ACTIVITY ::
The answer should consist solely of the lines from the first one below through the line containing "ວີດີໂອພາສາອັງກິດ (62, 1107)", copied exactly.

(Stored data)
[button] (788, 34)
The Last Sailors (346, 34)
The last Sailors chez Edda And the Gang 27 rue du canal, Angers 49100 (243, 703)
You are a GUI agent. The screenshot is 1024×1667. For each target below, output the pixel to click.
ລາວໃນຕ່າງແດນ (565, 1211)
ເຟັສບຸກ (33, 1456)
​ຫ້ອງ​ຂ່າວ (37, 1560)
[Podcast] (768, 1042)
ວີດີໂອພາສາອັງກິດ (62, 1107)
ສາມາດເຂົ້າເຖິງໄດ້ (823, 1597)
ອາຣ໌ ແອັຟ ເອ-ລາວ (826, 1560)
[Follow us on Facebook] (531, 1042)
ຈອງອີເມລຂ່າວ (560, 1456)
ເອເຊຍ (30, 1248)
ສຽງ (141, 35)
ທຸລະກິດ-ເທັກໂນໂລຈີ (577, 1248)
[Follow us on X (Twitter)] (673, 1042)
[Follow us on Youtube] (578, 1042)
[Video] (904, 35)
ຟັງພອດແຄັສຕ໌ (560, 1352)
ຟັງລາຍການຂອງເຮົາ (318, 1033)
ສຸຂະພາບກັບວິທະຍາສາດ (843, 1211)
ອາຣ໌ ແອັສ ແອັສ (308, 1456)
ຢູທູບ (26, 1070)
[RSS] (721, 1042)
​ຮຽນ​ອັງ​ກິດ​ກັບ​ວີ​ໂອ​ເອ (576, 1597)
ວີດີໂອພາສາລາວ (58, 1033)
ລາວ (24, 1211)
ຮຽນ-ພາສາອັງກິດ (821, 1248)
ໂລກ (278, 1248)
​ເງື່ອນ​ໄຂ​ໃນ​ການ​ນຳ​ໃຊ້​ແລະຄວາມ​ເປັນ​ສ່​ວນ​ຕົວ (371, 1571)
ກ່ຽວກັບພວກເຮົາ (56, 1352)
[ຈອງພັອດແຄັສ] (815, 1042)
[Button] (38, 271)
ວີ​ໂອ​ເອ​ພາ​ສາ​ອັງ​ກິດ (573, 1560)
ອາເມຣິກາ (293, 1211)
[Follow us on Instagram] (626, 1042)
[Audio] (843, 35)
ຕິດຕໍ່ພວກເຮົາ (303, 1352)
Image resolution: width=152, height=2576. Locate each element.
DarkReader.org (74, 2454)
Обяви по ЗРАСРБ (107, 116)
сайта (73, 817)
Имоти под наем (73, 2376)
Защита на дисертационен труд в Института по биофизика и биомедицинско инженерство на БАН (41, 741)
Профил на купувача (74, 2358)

REPLY TO THE EXERCISE ::
[button] (788, 34)
The Last Sailors (346, 34)
The last Sailors chez Edda And the Gang 27 rue du canal, Angers 49100 (243, 703)
You are a GUI agent. The screenshot is 1024×1667. For each target below, output the pixel to click.
ລາວໃນຕ່າງແດນ (565, 1211)
ເຟັສບຸກ (33, 1456)
​ຫ້ອງ​ຂ່າວ (37, 1560)
[Podcast] (768, 1042)
ວີດີໂອພາສາອັງກິດ (62, 1107)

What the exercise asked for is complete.